Now, just how everyone suddenly jumps to that conclusion isn’t very clearly spelled out. Ian Carpenter and showrunner Martin’s script veers in that direction quickly, so quickly in fact that I backed up the feed twice to see if I had missed it but didn’t find it. (I occasionally struggle with some accents, so maybe it’s in there somewhere.) So, perhaps it’s more accurate to say that this conclusion is hinted at by the cultural betters of the show (which I did catch) – there are suspicions voiced fairly early on that a very specific group might be the intended victims – but I didn’t see the linkage spelled out as did the cast. (Maybe you had to be there?)
Other programs – HBO Max’s stellar Warrior comes to mind – have handled such efforts to explore race relations with greater balance, nuance, and delicacy, perhaps showing the rights and wrongs of all who lived in these bygone days of social inequity. I’ve no problem with the underlying history lesson; all I ever ask of storytellers is to (first) get history accurate and (second) be respectful of everyone. (Yes, I do realize that may be too much to ask these days.) Unlike other critics, I don’t watch television for its propaganda, though I’m willing to endure anything so long as it’s still entertaining. But Martin and his creative crew seem to be pounding on the drum with a sledgehammer in Ripper (at least, that’s my impression from this first episode), and – alas – none of it feels authentic as a result. (Nor will that drum survive long!) Hopefully, this aesthetic will evolve as the show goes on, so I’ll keep an eye on it in the subsequent episodes.
Still, first episodes are – in my opinion – the toughest to ‘get right,’ but I think there’s a lot to enjoy in “The Slaughterhouse.” There’s a solid central mystery all swirling around this character of The Widow, and it has buckets of blood and even a pound of flesh here and there to a Horror fan’s delight. The production details are quite good, though I’d suggest that many of the street scenes could use a bit more dressing as they appear all-too-obvious like studio backlots being lightly decorated to represent the Victoria Era. I’m not quite buying Gabriel Darku in the role of the lead detective: his performance is far too nonchalant for my tastes, but I’ll give him time to grow into it. Also, Clare McConnell as the murdered victim’s wife ‘Regina Simcoe’ seems far too unmoved by her husband’s recent death … might I suggest early on that it’s appearing as if she might’ve had something to do with it?
Slasher: Ripper is produced by Chiller Films, Shaftesbury Films, and Super Channel. From what I’ve read online, it appears that the program airs on Canada’s Super Channel, Netflix, Shudder, and Chiller, though which seasons actually air where remains a bit of a mystery (like the show itself!). As for the technical specifications? This is an exceedingly well-produced anthology-style program with some very good sights and sounds for those who tune in for the excitement.
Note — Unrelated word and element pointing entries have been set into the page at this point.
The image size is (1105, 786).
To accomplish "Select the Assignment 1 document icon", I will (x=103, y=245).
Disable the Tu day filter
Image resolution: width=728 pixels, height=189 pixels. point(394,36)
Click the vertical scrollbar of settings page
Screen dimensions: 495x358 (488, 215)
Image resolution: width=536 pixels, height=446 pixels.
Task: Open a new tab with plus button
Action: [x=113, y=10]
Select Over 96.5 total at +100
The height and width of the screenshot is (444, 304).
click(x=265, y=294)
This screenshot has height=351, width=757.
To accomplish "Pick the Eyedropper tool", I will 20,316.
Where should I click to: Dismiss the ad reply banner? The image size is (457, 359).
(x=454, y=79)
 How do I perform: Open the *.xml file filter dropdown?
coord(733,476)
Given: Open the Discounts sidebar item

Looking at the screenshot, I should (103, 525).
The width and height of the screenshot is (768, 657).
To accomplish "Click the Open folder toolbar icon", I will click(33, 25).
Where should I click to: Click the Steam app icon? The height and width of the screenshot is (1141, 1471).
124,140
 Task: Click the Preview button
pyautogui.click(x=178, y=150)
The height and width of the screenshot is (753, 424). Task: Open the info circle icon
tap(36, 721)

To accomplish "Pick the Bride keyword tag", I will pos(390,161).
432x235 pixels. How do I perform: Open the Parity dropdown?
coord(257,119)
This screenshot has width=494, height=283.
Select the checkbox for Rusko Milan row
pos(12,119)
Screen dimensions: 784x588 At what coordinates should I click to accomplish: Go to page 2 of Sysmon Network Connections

Though I generally prefer my anthologies to the short-form ‘Twilight Zone’ variety, Slasher: Ripper has a good vibe. It’s a talented cast – though the early moments are all a bit too melodramatic for my tastes – and a nifty mystery surrounding the upper class. “The Slaughterhouse” mixed blood with bluster, and I’m hoping subsequent episodes develop these thinly drawn characters with a bit more clarity.
In the interests of fairness, I’m pleased to disclose that the fine folks at Shudder provided me with complimentary streaming access to Slasher: Ripper by request for the expressed purposes of completing this review; and their contribution to me in no way, shape, or form influenced my opinion of it.